Sydney Pelagic Trip Report - Saturday August 12, 2017

To: birding aus <>
Subject: Sydney Pelagic Trip Report - Saturday August 12, 2017
From: Roger McGovern <>
Date: Mon, 14 Aug 2017 06:38:17 +0000
Most of the NSW pelagic trips in the autumn/winter this year had proved to
be disappointing in terms of species diversity and numbers of birds possibly
because water temperatures have been running consistently at 2 or 3 degrees
higher than the norm. Consequently, I was not expecting a particularly
engrossing day even though the sea surface temperature had dropped below
20degC for the first time in many months. In the event, we had an excellent
winter’s day of seabird and cetacean watching even though there were no
rarities recorded and several of the ‘normal’ winter birds (prions, giant
petrels, Cape Petrel, Wilson’s Storm Petrel) were not present. There were
good numbers of albatross, unusually high numbers of Fluttering and Hutton’s
Shearwaters, Sydney’s first Wandering-type albatross of 2017 (Antipodean –
gibsoni) and several sightings of Humpbacks, Oceanic Bottlenose Dolphins and
Short-beaked Common Dolphins all of which made for an entertaining day on
the water.

We departed from Rose Bay at 7.10am with 21 passengers on the MV Avalon IV
and immediately had a good following of Silver Gulls and a couple of Greater
Crested Terns  in the harbour feeding on the berley trail well before we
reached the heads. Winds were initially less than 10 knots from the north
west and conditions were excellent for the first three hours of the trip
but, as forecast accurately by BoM, the winds picked up to 25knots from the
south west before 11.00am and it became quite uncomfortable and wet in
choppy 3 metre seas for a while before things quietened down again a couple
of hours later – the last three hours back to Sydney were very comfortable.
Shortly after leaving the heads, we came across two little penguins which
were seen by most on board and, as we got under way again, we were joined by
a small number of Wedge-tailed Shearwaters (our first for the spring) and
several Black-browed Albatross and an immature Campbell Albatross all
joining the feeding flock behind the boat. For the first time ever on a
Sydney pelagic, we had two Australian Pelicans follow the boat feeding on
the berley trail and one of them stayed with the boat until we were 11 NM
from the heads before it headed back to the harbour. A pod of 30
Short-beaked Common Dolphins joined us for a few minutes just outside the
heads and two distant humpbacks were seen blowing but they were deemed to be
too far away to investigate. Large parties of small shearwaters were passing
the boat flying southwards and in the good light, and from studying
photographs taken, they were all identified as Fluttering Shearwaters.

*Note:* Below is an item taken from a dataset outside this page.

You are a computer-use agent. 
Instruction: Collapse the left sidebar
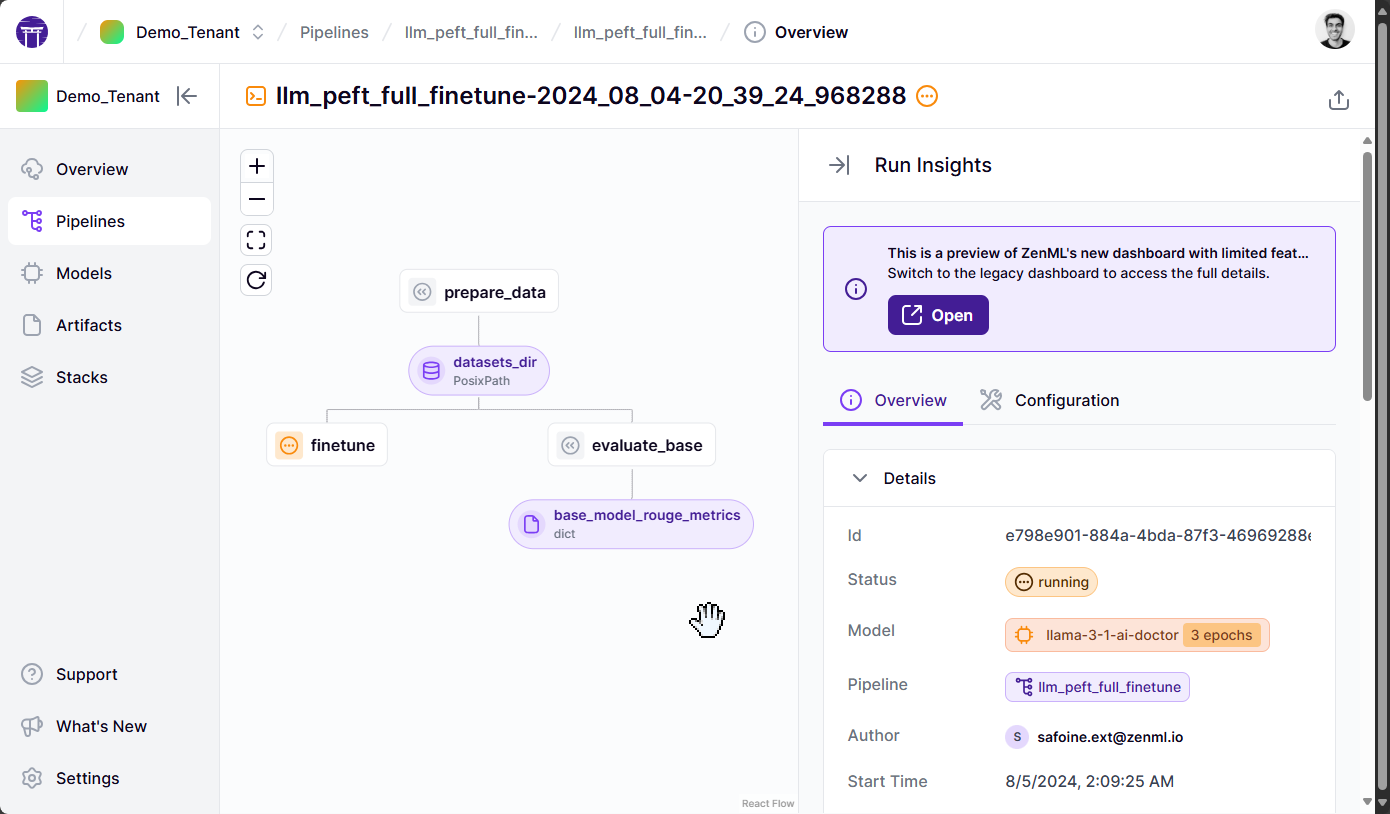187,96
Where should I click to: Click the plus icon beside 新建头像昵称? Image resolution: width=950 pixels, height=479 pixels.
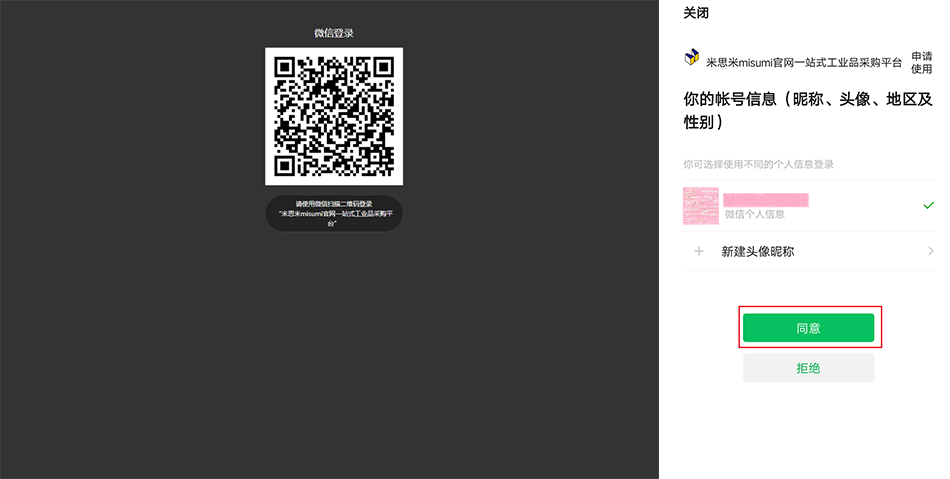pos(698,251)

A
lshort while later, there were one or two lone Hutton’s Shearwaters
identified separate from the large groups of Flutterers. The first of
several Brown Skuas joined the boat and it could be seen to be banded – it
caused quite a lot of consternation amongst all the Silver Gulls at first
before things settled down.

Although there were always good numbers of birds feeding behind the boat,
things quietened down somewhat on the second half of the trip to the shelf
break with the only new species recorded being a Shy Albatross (ssp steadi –
White-capped Albatross) – Steve A-S spotted a very distant prion but nobody
else got on to it and it was not seen again. Activity began to pick up as we
approached the shelf break with several flying fish seen and a pod of 30
Oceanic Bottlenose Dolphin swimming on the bow and alongside the boat. The
first Providence Petrels began to appear some 4 NM before reaching our
berleying destination at Brown’s Mountain and the long-awaited Indian
Yellow-nosed Albatross began to appear as well. We cut the motors and set up
the berley slick at Brown’s Mountain and immediately had good numbers of
Black-browed, Indian Yellow-nosed and a couple of Shy Albatross feeding
close to the boat along with wheeling Providence Petrels which flew around
us but showed no interest in the berley. A White-faced Storm Petrel was
briefly seen by some but some minutes later, another bird appeared this time
giving everyone reasonably close views. An immature Campbell Albatross came
to the slick and then, the highlight of the day for many on board, was the
appearance of an Antipodean Albatross (ssp gibsoni) which flew around the
boat at close quarters before disappearing after ten minutes or so.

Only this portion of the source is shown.